> [Task goal]:
Rewrite every item with "Privacy" changed to "Confidentiality" and everything else left as it is. Leave the pictures out.

> [Information shown]:
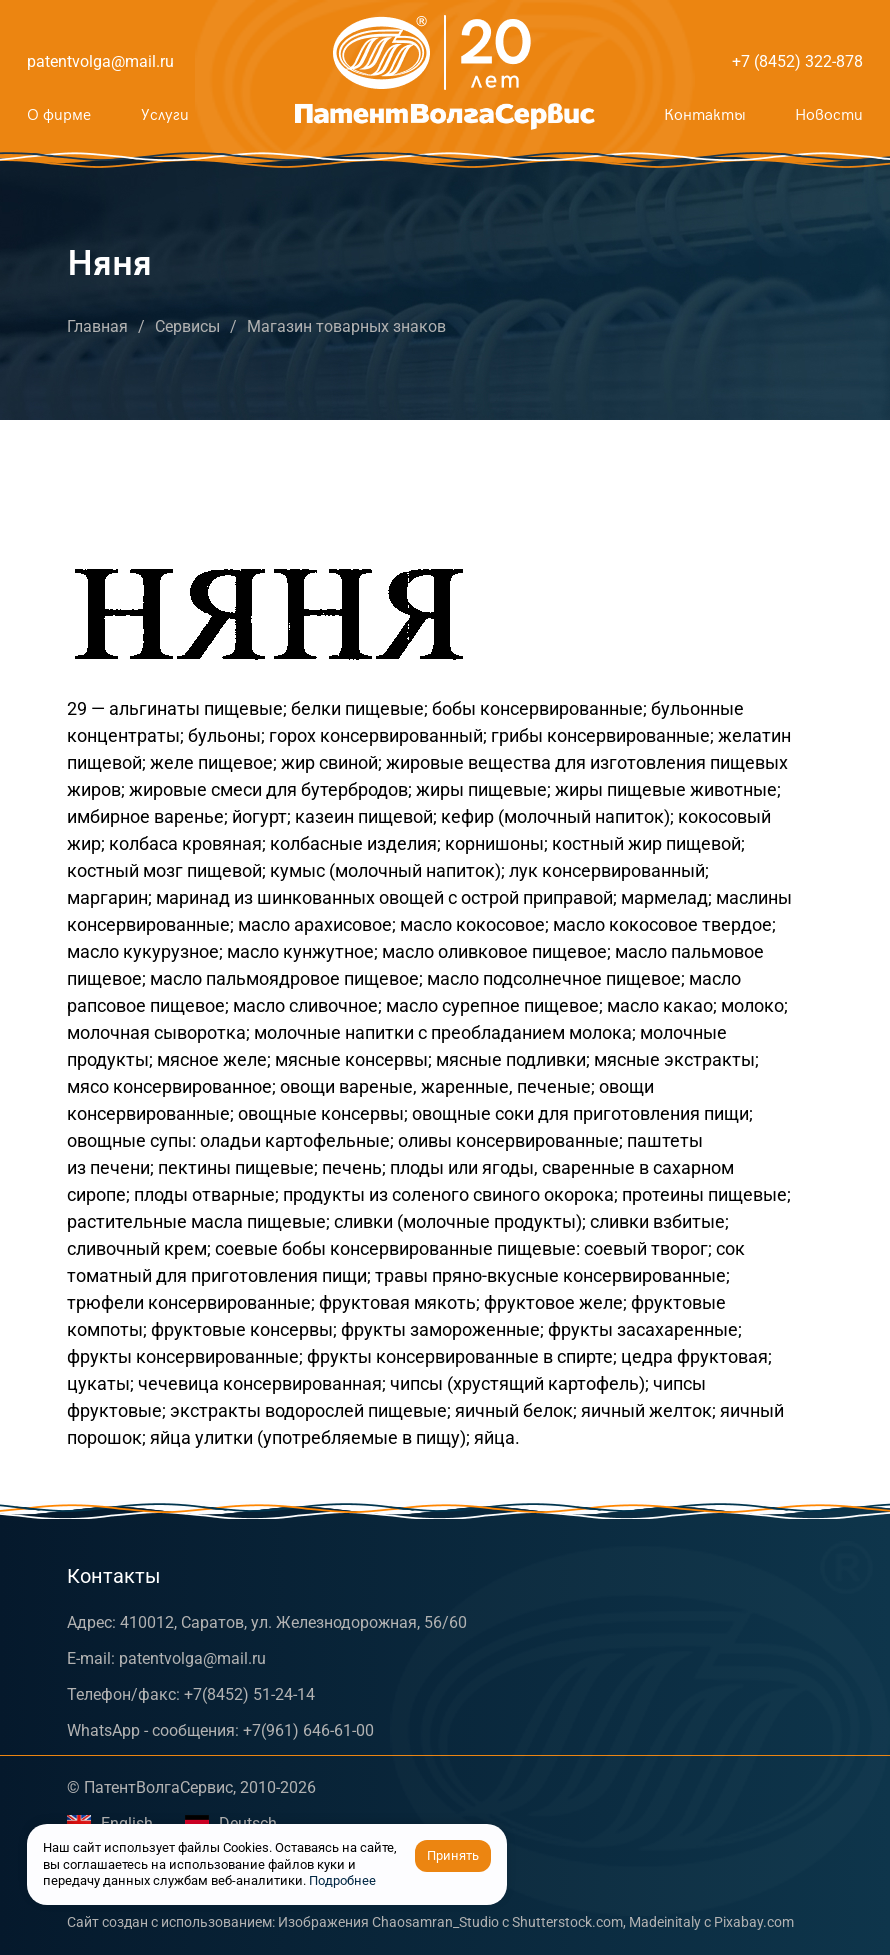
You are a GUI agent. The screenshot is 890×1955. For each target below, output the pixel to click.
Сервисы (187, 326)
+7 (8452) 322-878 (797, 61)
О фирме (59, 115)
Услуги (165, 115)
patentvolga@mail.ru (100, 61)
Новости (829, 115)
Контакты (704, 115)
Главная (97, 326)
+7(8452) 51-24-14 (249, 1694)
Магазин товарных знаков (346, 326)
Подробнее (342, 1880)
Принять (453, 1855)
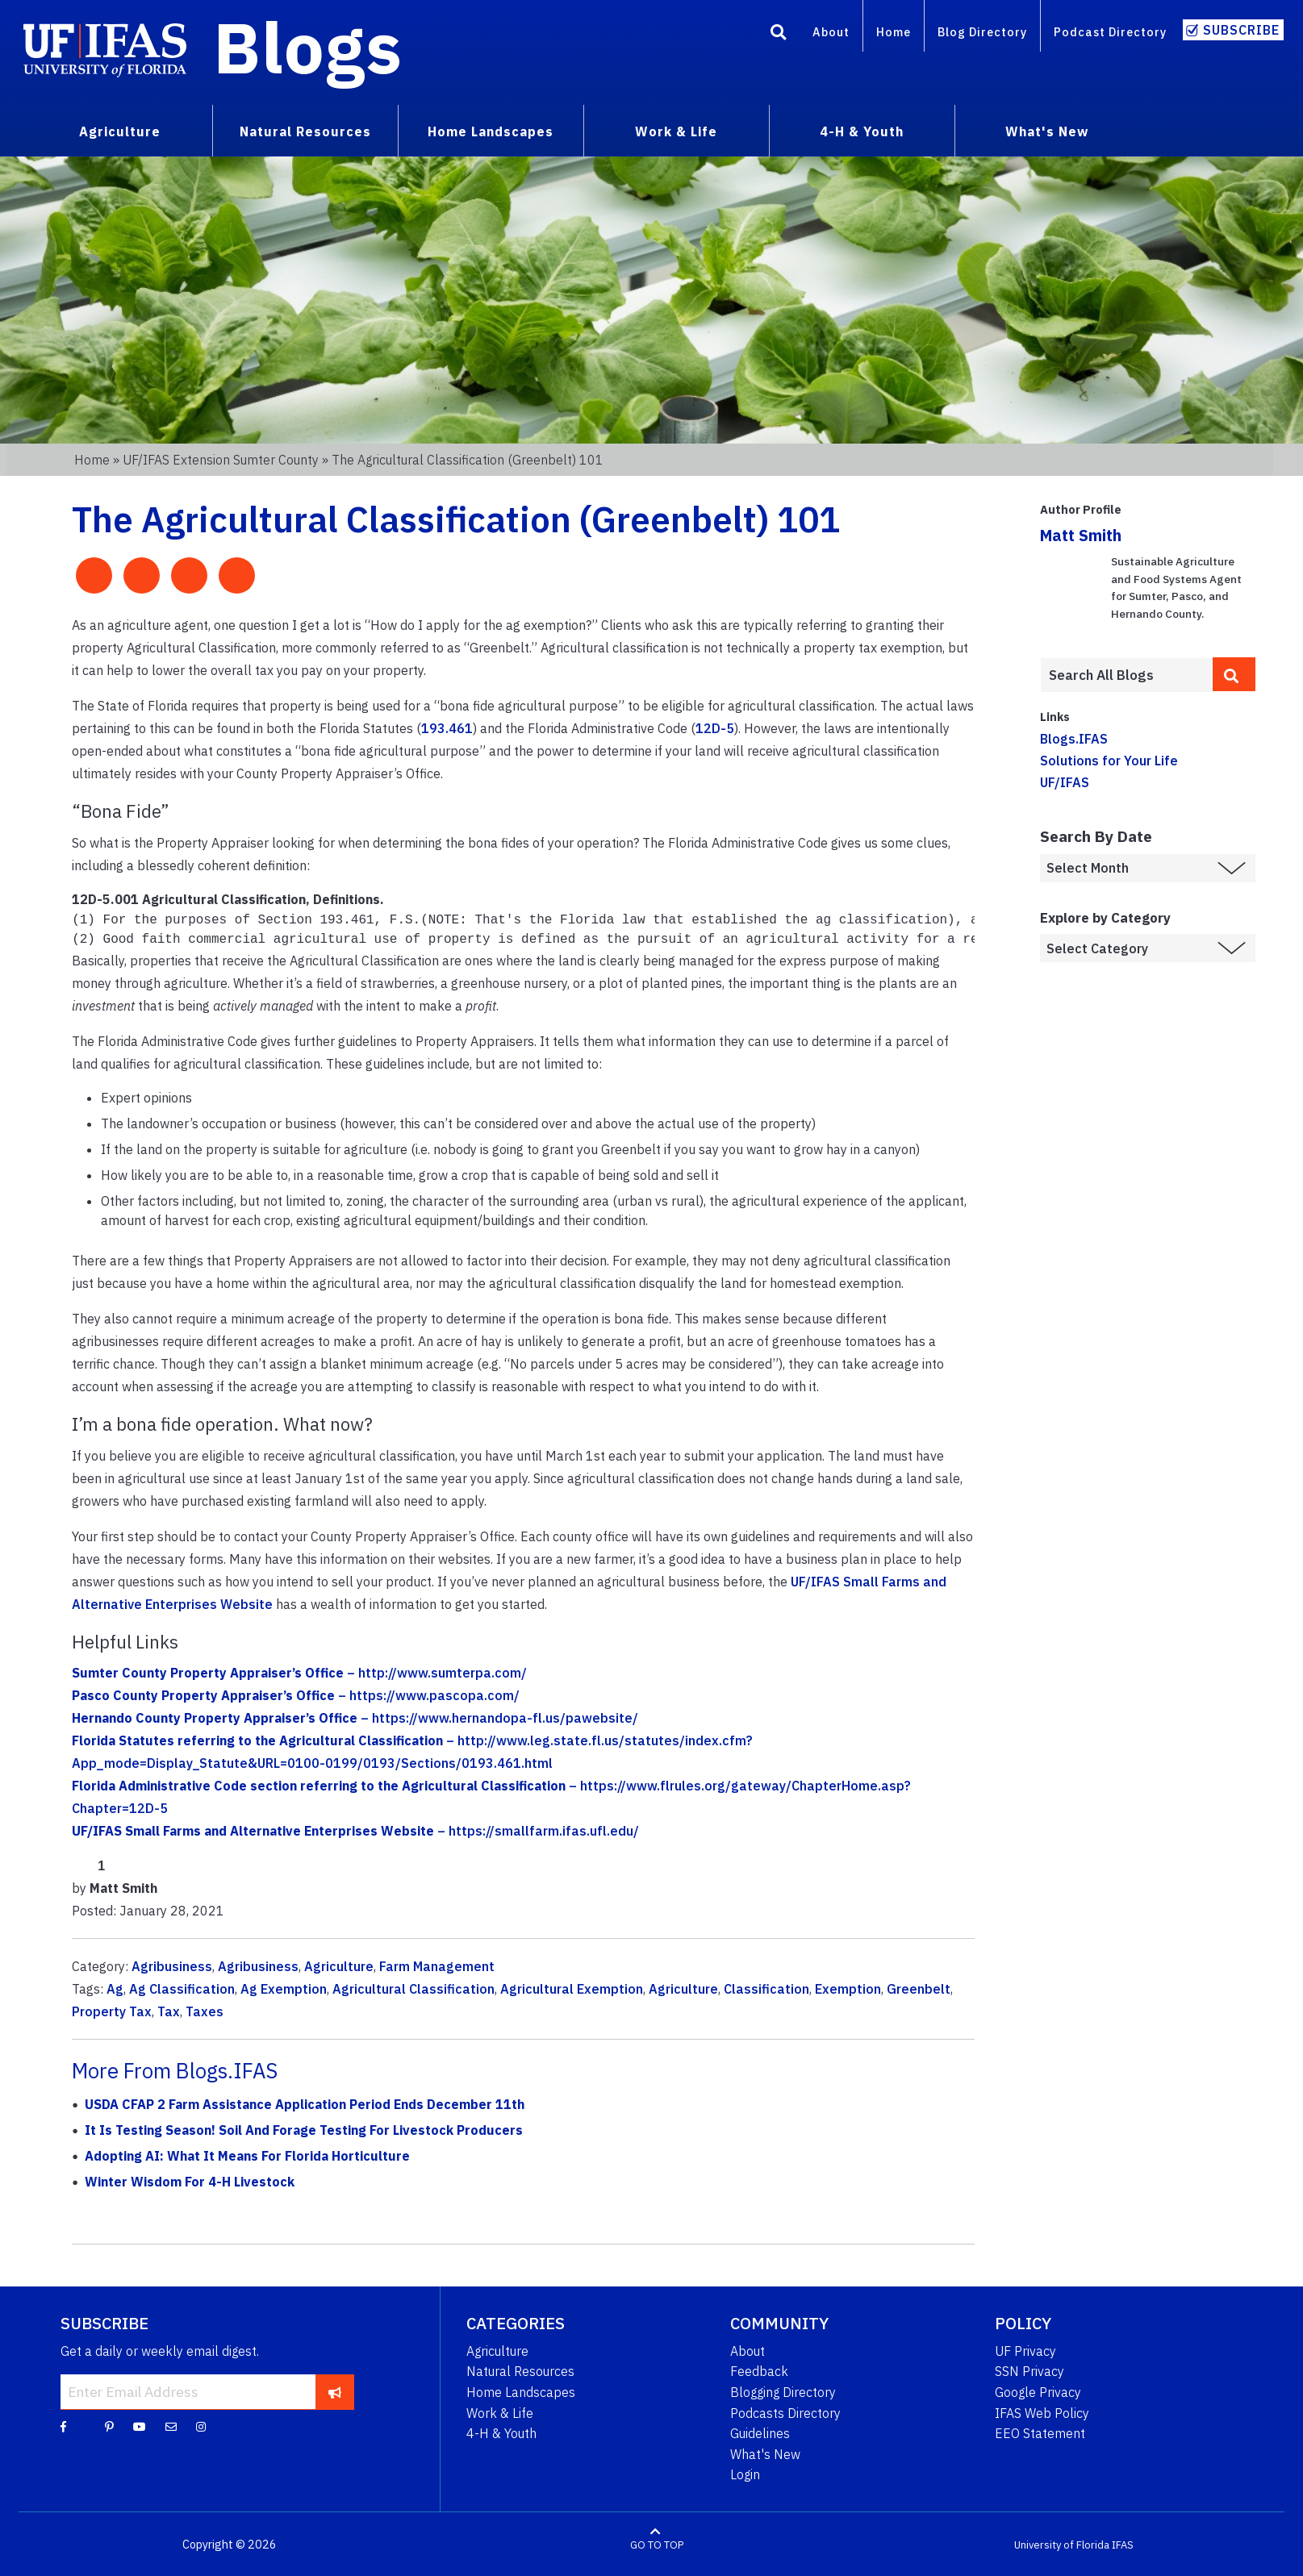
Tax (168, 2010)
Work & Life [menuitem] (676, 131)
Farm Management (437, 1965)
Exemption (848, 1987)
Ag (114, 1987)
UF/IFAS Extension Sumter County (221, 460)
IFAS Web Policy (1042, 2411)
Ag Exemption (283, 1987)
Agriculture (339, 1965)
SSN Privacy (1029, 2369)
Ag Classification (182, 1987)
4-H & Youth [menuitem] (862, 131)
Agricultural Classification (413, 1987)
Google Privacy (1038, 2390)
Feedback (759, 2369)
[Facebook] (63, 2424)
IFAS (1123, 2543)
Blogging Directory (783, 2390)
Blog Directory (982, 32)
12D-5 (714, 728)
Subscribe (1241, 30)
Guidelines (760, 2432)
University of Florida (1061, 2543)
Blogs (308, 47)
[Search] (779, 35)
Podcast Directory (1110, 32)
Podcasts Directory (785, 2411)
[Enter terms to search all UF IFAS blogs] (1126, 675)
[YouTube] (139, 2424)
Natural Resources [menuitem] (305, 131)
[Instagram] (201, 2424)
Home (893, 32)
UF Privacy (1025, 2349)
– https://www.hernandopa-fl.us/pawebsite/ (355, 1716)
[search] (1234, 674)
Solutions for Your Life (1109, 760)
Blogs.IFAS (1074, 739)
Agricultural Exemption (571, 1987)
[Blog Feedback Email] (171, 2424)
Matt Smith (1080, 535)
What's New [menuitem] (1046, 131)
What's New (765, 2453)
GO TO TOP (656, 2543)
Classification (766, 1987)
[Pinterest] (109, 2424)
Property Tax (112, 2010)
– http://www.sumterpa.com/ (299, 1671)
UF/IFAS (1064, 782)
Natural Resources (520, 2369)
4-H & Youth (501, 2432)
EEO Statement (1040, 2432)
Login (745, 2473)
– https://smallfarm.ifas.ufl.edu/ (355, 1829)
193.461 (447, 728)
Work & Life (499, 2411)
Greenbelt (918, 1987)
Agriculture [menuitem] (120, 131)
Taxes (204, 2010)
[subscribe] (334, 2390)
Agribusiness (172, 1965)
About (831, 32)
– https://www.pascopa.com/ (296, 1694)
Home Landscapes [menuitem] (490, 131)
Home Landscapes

> [Solution to the exercise]:
You are a GUI agent. The screenshot is 890×1955. For each target below, output the pixel to click.
Сервисы (187, 326)
+7 (8452) 322-878 (797, 61)
О фирме (59, 115)
Услуги (165, 115)
patentvolga@mail.ru (100, 61)
Новости (829, 115)
Контакты (704, 115)
Главная (97, 326)
+7(8452) 51-24-14 (249, 1694)
Магазин товарных знаков (346, 326)
Подробнее (342, 1880)
Принять (453, 1855)
Tax (168, 2010)
Work & Life [menuitem] (676, 131)
Farm Management (437, 1965)
Exemption (848, 1987)
Ag (114, 1987)
UF/IFAS Extension Sumter County (221, 460)
IFAS Web Policy (1042, 2411)
Ag Exemption (283, 1987)
Agriculture (339, 1965)
SSN Confidentiality (1029, 2369)
Ag Classification (182, 1987)
4-H & Youth [menuitem] (862, 131)
Agricultural Classification (413, 1987)
Google Confidentiality (1038, 2390)
Feedback (759, 2369)
[Facebook] (63, 2424)
IFAS (1123, 2543)
Blogging Directory (783, 2390)
Blog Directory (982, 32)
12D-5 (714, 728)
Subscribe (1241, 30)
Guidelines (760, 2432)
University of Florida (1061, 2543)
Blogs (308, 47)
[Search] (779, 35)
Podcast Directory (1110, 32)
Podcasts Directory (785, 2411)
[Enter terms to search all UF IFAS blogs] (1126, 675)
[YouTube] (139, 2424)
Natural Resources [menuitem] (305, 131)
[Instagram] (201, 2424)
Home (893, 32)
UF Confidentiality (1025, 2349)
– https://www.hernandopa-fl.us/pawebsite/ (355, 1716)
[search] (1234, 674)
Solutions for Your Life (1109, 760)
Blogs.IFAS (1074, 739)
Agricultural Exemption (571, 1987)
[Blog Feedback Email] (171, 2424)
Matt Smith (1080, 535)
What's New [menuitem] (1046, 131)
What's New (765, 2453)
GO TO TOP (656, 2543)
Classification (766, 1987)
[Pinterest] (109, 2424)
Property Tax (112, 2010)
– http://www.sumterpa.com/ (299, 1671)
UF/IFAS (1064, 782)
Natural Resources (520, 2369)
4-H & Youth (501, 2432)
EEO Statement (1040, 2432)
Login (745, 2473)
– https://smallfarm.ifas.ufl.edu/ (355, 1829)
193.461 (447, 728)
Work & Life (499, 2411)
Greenbelt (918, 1987)
Agriculture [menuitem] (120, 131)
Taxes (204, 2010)
[subscribe] (334, 2390)
Agribusiness (172, 1965)
About (831, 32)
– https://www.pascopa.com/ (296, 1694)
Home Landscapes [menuitem] (490, 131)
Home Landscapes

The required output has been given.